§ **Brano di lettura**

----------

Queste proiezioni sono state pubblicate martedì dal Fondo Monetario Internazionale, in seguito alla decisione di Trump di aumentare i dazi a livelli mai visti dalla Grande Depressione. Il rapporto, il World Economic Outlook, prevede che la crescita della produzione globale, ovvero del Pianeta, rallenterà al 2,8 quest’anno, dal 3,3 del 2024. Anche il Fondo Monetario Internazionale prevede che la produzione sarà più lenta il prossimo anno rispetto a quanto previsto in precedenza. L’approccio di Trump ha creato un’incertezza paralizzante per le aziende statunitensi che esportano prodotti all’estero o dipendono da input esteri per i loro prodotti, frenando la produzione proprio mentre le economie di tutto il mondo si stavano stabilizzando dopo anni di inflazione paralizzante. Cina e Canada hanno già reagito ai dazi di Trump con le proprie barriere commerciali, e l’Unione Europea si è dichiarata pronta ad aumentare le imposte se gli Stati Uniti procederanno con la loro prevista imposta del 20 percento.

----------

§ **Richiesta scritta**
Scriva il seguito del brano sulle previsioni del Fondo Monetario Internazionale e sui dazi statunitensi, riprendendo subito dopo l'ultima frase. Il materiale riportato non interviene in alcun modo in questo lavoro.

(Record del dataset)
----------

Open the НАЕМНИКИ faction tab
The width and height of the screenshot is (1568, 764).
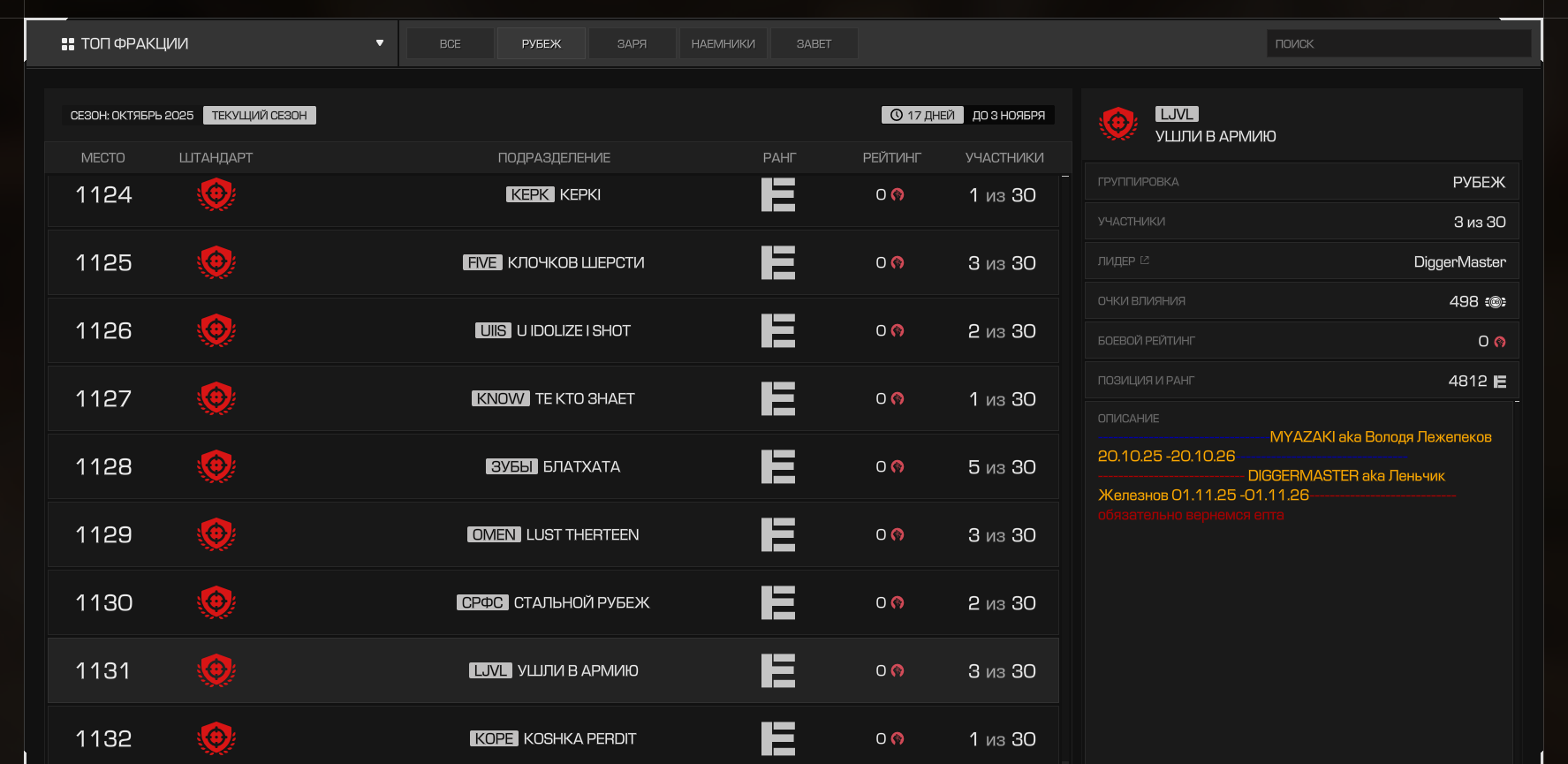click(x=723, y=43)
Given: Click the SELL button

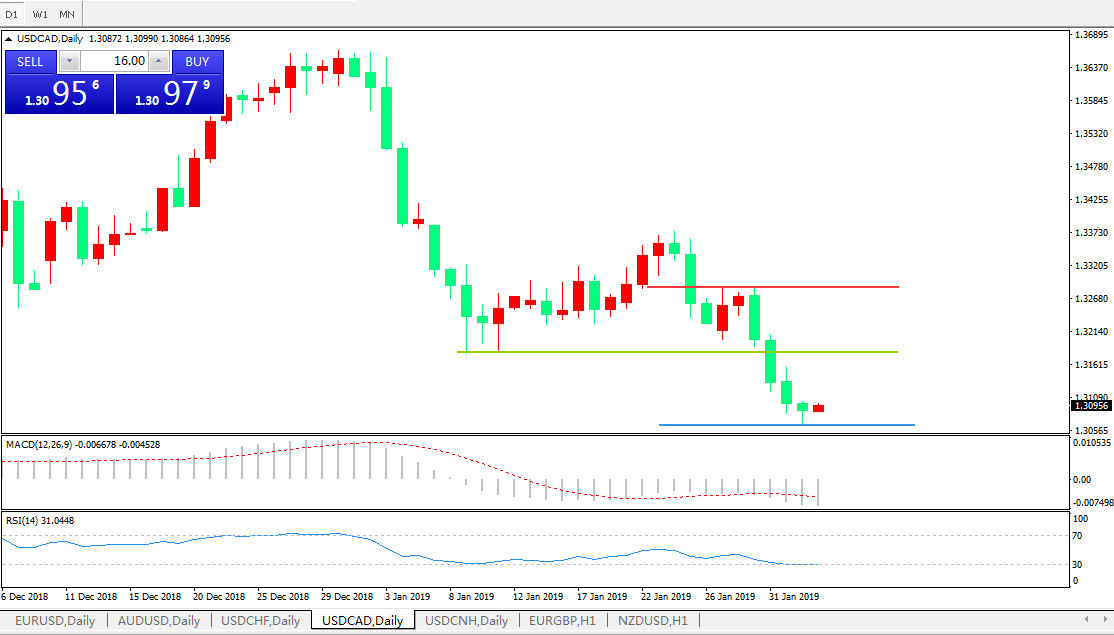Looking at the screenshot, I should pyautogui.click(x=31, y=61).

----------

§ **Risultato atteso**
Per quanto riguarda Wall street, anche la ripresa parziale di mercoledì è stata alimentata non da fatti concreti, ma da dichiarazioni improvvisate del presidente Trump e di altri funzionari, che avevano fatto trapelare voci su una possibile sospensione unilaterale, da parte degli Usa, dei dazi alla Cina, ma dopo che il Segretario al Tesoro Scott Bessent ha smentito le speculazioni anche questo sprazzo di ottimismo é destinato a svanire. In realtà, fino ad ora le dichiarazioni ottimiste della Casa bianca sono sempre state rilasciate durante i giorni di apertura delle borse, e proprio in occasione dei crolli recenti, con l’intento evidente di far rilanciare le quotazioni. e forse perfino di favorire speculatori vicini alla cerchia del Presidente, con la conseguente accusa di inside trading.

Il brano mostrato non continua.